The answer is both ‘yes’ and ‘no’.  Yes, in that these writings in Leviticus were produced by men thousands of years ago, when women were considered chattels and objects. They were ‘other’ and slightly disgusting.  The concern was that men may be ‘contaminated’ by the blood of the women, which would render them unable to offer up sacrifices.

 

But the answer is also ‘no.’ The Hebrew word for impurity is ‘Tumah’. It does not mean ‘dirty’, but rather a state of ‘otherness’ of separation.  It is used to describe various holy objects and hence the story of Uzzah in the Book of Samuel. On the journey of the Holy Ark to Jerusalem, Uzzah took hold of it to stop it falling and was killed on the spot for his pains.  Hence also the fact that women can touch a Torah scroll when menstruating– since it, like her - is in this state of otherness or tumah.  She can touch a Torah scroll, but she can’t touch her husband! It shows tumah  to be something awesome, something religious. It is nolo me tangere - touch me not - as a matter of power, not of weakness or illness.

 

This has meant that a number of feminists today have reclaimed this portion as a means of demonstrating women’s power and independence from men.  They celebrate the double dose of separation on the birth of a girl as a sign of her specialness. On a less feminist and more practical basis, I have heard Indian Jewish women say how much they enjoyed the enforced rest that the law gave them after birth. They used to have a special hut in the village to which they would retreat for those months.  No cooking, no lifting, no carrying.
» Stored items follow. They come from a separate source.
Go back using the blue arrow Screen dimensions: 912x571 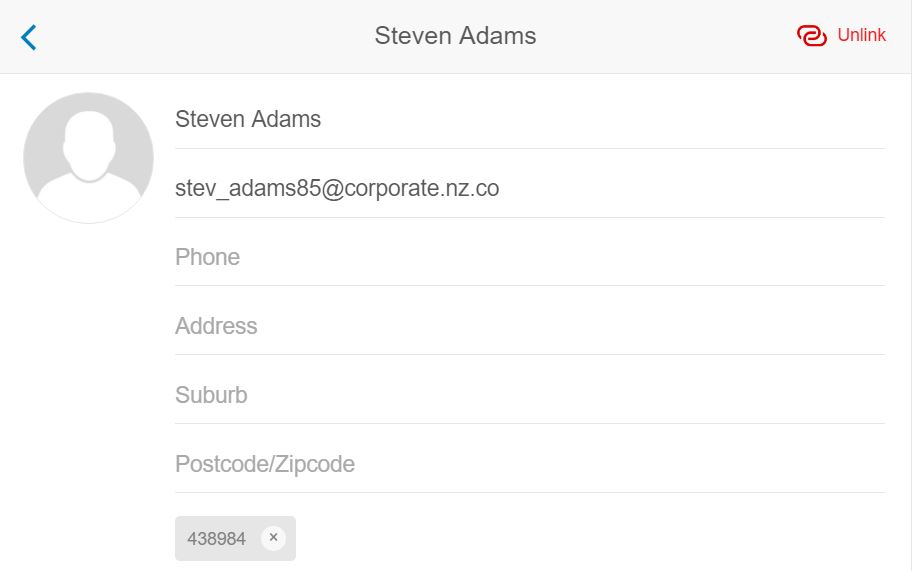click(28, 37)
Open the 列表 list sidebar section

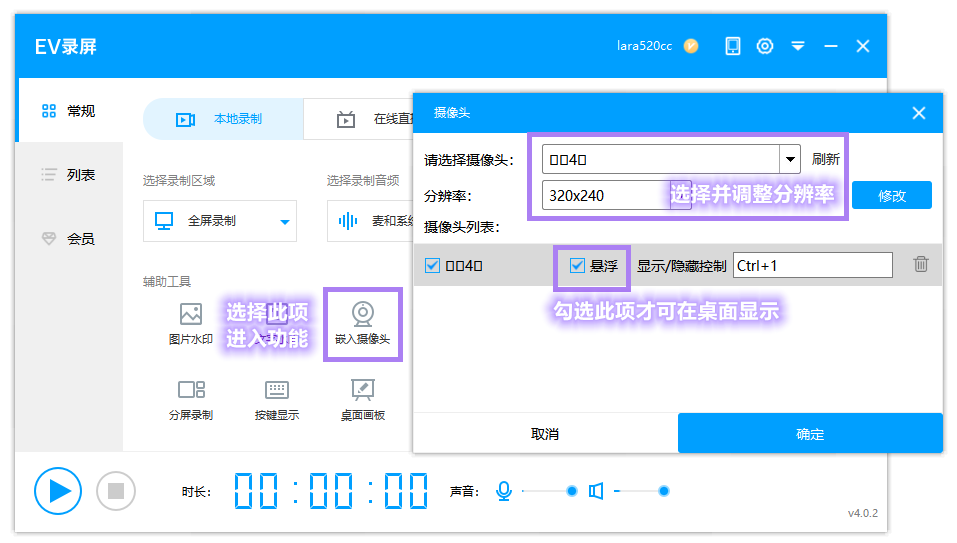69,175
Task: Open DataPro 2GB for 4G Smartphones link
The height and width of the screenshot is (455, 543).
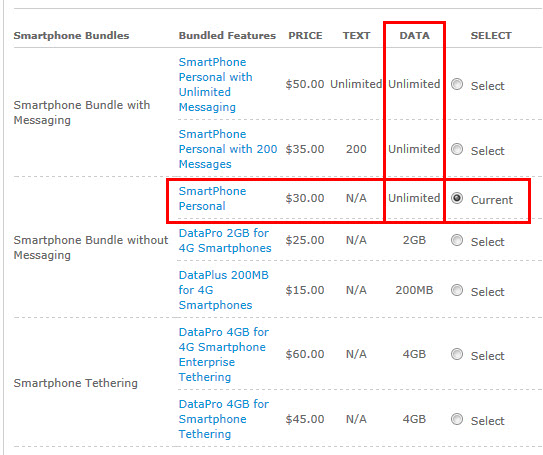Action: coord(225,240)
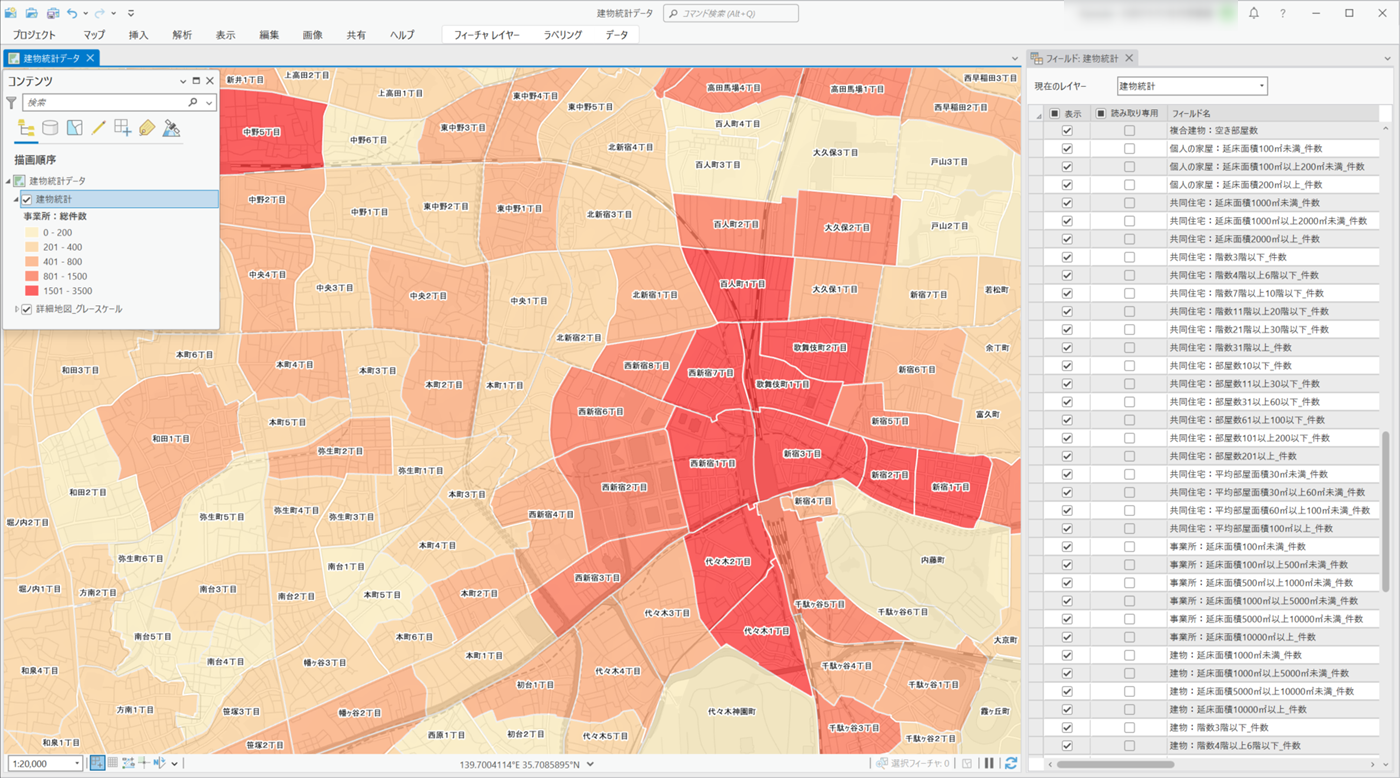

All they had to do was to focus on their newborn and leave the domestic arrangements to someone else.

 

But there is a fine line between ‘touch me not’ and ‘untouchables’.  Which is why some people think this the most empowering of passages for women in the Bible and others think it appalling.  It should help to realise that Jewish interpretation is not about what things meant in days of old, but really, what it can mean for us today in an age where women are just as capable of understanding the Bible as are men.